Waiting for a long time for latch free——remember the diagnosis process of a system abnormality

Reprinted: http://czmmiao.iteye.com/blog/1767091

Today, I found that SQL in a report database is running abnormally, and briefly record the process of diagnosing and solving the problem.
The problem was discovered while examining the ALERT file, a procedure took too long to run with an ORA-1555 error.
Error message:
ORA-01555 caused by SQL statement below (Query Duration=38751 sec, SCN: 0x0000.fe5b584a):
INSERT INTO MAN_ORDER_ITEM (
ID,
REQUEST_QTY,
SALER_ID,
PRODUCT_ID,
UNIT_PRICE,
CREATE_DATE,
ANSWER_DATE,
BUYER_ID
)
SELECT
A.RECORD_ID,
A.REQUEST_QTY,
A.SALER_ORGID,
A.PRODUCT_ID, A.UNIT_PRICE,
A.CREATE_DATE
,
NULL,
A.BUYER_ORGID
FROM ORD_ORDER_ITEM A
WHERE A.CREATE_DATE >= TO_DATE('2004-01-01 0:0:0', 'YYYY-MM-DD HH24:MI:SS')

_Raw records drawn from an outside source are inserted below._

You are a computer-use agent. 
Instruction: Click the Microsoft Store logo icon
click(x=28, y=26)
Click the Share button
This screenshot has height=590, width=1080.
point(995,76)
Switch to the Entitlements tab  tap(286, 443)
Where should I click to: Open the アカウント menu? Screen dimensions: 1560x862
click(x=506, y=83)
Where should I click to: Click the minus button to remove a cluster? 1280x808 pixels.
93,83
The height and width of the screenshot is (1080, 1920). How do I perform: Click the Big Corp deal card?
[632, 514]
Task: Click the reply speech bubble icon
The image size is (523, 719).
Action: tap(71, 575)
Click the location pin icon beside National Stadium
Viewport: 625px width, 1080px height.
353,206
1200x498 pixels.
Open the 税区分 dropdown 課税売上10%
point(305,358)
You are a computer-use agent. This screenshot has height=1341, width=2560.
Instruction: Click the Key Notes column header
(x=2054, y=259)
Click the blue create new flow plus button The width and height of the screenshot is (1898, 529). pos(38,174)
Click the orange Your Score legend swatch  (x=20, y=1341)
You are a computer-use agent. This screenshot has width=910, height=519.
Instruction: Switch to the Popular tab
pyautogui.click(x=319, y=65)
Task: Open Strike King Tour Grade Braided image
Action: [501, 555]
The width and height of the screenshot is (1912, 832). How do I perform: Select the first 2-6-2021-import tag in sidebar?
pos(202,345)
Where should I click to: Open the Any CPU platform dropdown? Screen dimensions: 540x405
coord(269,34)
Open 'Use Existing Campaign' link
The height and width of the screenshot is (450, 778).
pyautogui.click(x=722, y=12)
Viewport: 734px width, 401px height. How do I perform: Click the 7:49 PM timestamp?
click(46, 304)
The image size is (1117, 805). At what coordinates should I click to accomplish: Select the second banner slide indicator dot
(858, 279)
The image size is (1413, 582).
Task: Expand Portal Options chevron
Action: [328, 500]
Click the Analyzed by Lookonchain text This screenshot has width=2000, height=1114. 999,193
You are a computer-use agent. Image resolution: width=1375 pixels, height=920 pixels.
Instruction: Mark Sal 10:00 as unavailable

AND A.CREATE_DATE < TRUNC(SYSDATE)
AND EXISTS (SELECT 1 FROM MAN_PRODUCT WHERE ID = A.PRODUCT_ID)
AND EXISTS (SELECT 1 FROM MAN_DEALER WHERE ID = A.SALER_ORGID)
AND EXISTS (SELECT 1 FROM MAN_BUYER WHERE ID = A.BUYER_ORGID)
Since this is a JOB call, JOB will automatically retry after failure, Then view the relevant JOB and SESSION information from DBA_JOBS_RUNNING.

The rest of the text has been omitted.